**Bu alıştırmada istenenler**:
1: 1 Mayıs açıklamasında "Halkların Demokratik Kongresi" sözcüklerini içeren ifadeyle açılıp "basın toplantısı düzenledi." ile kapanan bölümü harfi harfine alıntılayın.
2: 1 Mayıs açıklamasına göre 2012 yılının ilk 4 ayında işyerlerinde kaç işçi hayatını kaybetmiştir?
3: Lütfen 1 Mayıs açıklamasını son cümlesinden sonrasıyla devam ettirin.

**Verilen metin**:
________

Halkların Demokratik Kongresi (HDK) Divan Üyeleri İstanbul Milletvekilleri Sebahat Tuncel, Sırrı Süreyya Önder ve Levent Tüzel, 1 Mayıs ile ilgili olarak TBMM'de basın toplantısı düzenledi.

 

"Siyasi iktidar yıllardır uyguladığı emek ve halk karşıtı politikalarla, her geçen gün halkımıza, işçi ve emekçilere yaşamı daha katlanılmaz hale getirmektedir" denilen açıklamada, şu ifadeler yer aldı: "Milyonlarca işçi ve emekçi açlık sınırında yaşarken, hükümetin açıkladığı yeni teşvik paketi ile ülkenin kaynakları yine patronlara aktarılıyor. Yeni teşvik paketiyle patronlara, sigorta primlerinin devlet tarafından ödenmesi, vergi muafiyeti ve fabrika kurmaları için arsa tahsisi gibi yeni destekler sağlanıyor. İşçiye gelince 700 TL olan asgari ücreti bile çok gören hükümet, bölgesel asgari ücret ile Kürt illerinde yarım asgari ücretle, günde 12-13 saat, sağlıksız, güvencesiz koşullarda kölece çalışmayı dayatmaktadır. Bölgede kadın ve çocuk emeği sömürüsünü arttırarak, Bölgeyi Türkiye’nin Çin'i yapmaya hazırlanmaktadır."

 

İş cinayetlerine dikkat çekilen açıklamada, "Son 10 yılda 10 bin işçi, 2012 yılının ilk 4 ayında ise 163 işçi işyerlerinde hayatını kaybetmiştir. İş cinayetlerine çözüm olarak Meclis gündemine getirilen iş sağlığı ve güvenliği yasa tasarısı ile, işçinin değil işin, makine ve teçhizatın güvenliği ön plana alınıyor, iş güvenliği hizmetleri taşerona emanet ediliyor, iş kazalarının sorumluluğu işçilere yüklenmeye çalışılıyor" denildi.

________

**Bilgiler**:

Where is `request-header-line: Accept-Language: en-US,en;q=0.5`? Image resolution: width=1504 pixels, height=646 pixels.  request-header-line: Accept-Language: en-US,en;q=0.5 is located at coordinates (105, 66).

________

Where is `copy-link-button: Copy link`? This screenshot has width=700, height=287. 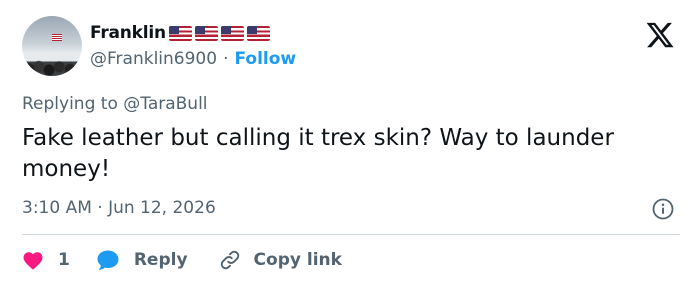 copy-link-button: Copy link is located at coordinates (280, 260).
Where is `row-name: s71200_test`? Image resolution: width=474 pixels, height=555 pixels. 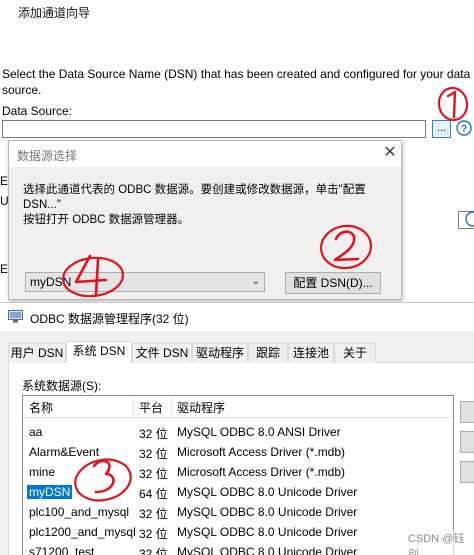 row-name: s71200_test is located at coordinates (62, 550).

________

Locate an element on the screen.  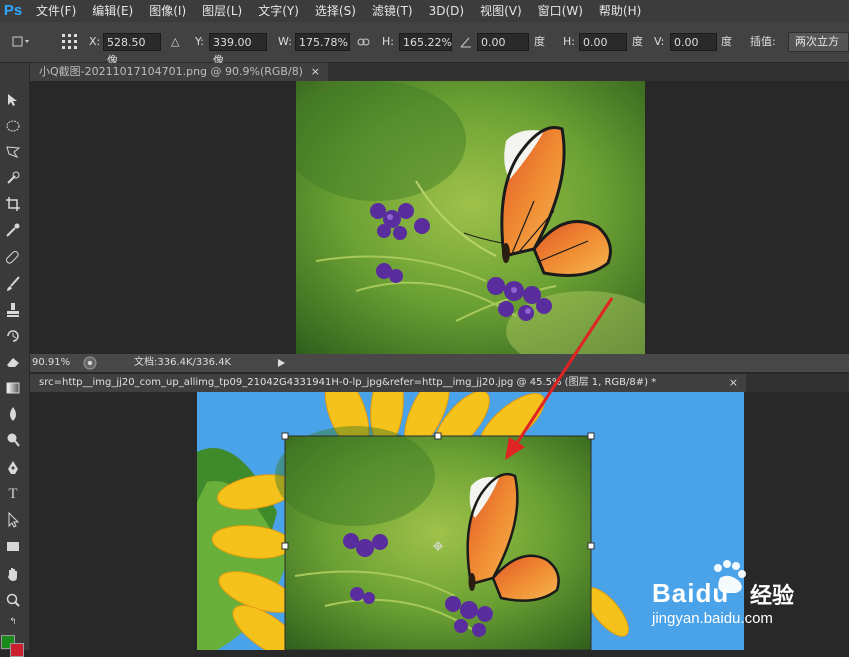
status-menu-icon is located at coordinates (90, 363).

________

**Verilen yanıtlar**:
1:
Halkların Demokratik Kongresi (HDK) Divan Üyeleri İstanbul Milletvekilleri Sebahat Tuncel, Sırrı Süreyya Önder ve Levent Tüzel, 1 Mayıs ile ilgili olarak TBMM'de basın toplantısı düzenledi.

2: 163 işçi.

3:
HDK'li milletvekilleri açıklamalarında, kadına yönelik şiddet ile çevre katliamlarını da hatırlatarak, "Aydınlar, akademisyenler, sanatçılar ve tiyatro hedefe konulmuş, Suriye üzerinden savaş çığırtkanlığı yürütülmekte, silahlanma harcamaları giderek artmaktadır" dedi.

 

Kürt sorununda demokratik çözüm yerine savaşın dayatıldığını belirten milletvekilleri, "Çözümsüzlüğü derinleştirmekten başka işe yaramayan askeri ve siyasi operasyonlar nedeniyle gençlerimiz yaşamlarını yitirmeye, balık istifi gibi hapishanelere doldurulmaktadır. Devleti yönetenler askeri operasyonlar söz konusu olunca her noktaya yarım saatte helikopter indirebilmekle övünülüyorlar ama Erzurum’da 5 işçi düştükleri gölette kurtarılmayı beklerken donarak ölüyor. Roboskî'de 17'si çocuk olmak üzere, 34 köylünün TSK'ya bağlı F-16 uçaklarıyla katledilmesinin üzerinden aylar geçti. 'Suriye'de demokrasi yok' diyerek müdahale isteyen AKP, Roboski katliamının üstünü örtmek için uğraşıyor" diye belirtti.

 

Tüm emekçileri, ezilenleri 1 Mayıs alanlarında buluşmaya çağıran Tuncel, Önder ve Tüzel, açıklamalarında şu ifadelere yer verdi: "Bugün artık ülkede yaşayan halklar için açlık, yoksulluk, baskı ve zulüm düzeninin iktidarı haline gelen AKP Hükümetine, kapitalist sömürü ve soygun düzenine karşı Kürt, Türk, Laz, Arap, Çerkez, her milletten, her inançtan işçi ve emekçiler, toprağını suyunu, yaşam alanlarını savunan üretici köylüler, kadınlar, gençler olarak demokrasi, barış, adalet, eşitlik, özgürlük ve insanca yaşam için Halkların Demokratik Kongresi etrafında birleşmeye ve örgütlü mücadele etmeliyiz.

 

Siyasi iktidarın emekçilere yönelik hak gasplarının arttığı ve halka yönelik düşmanca politikaların yaygınlaştığı koşullarda; işçi ve emekçileri, sendika ve meslek örgütlerini emek, demokrasi ve barış talepleriyle 1 Mayıs Meydanlarında birleşmeye çağırıyoruz.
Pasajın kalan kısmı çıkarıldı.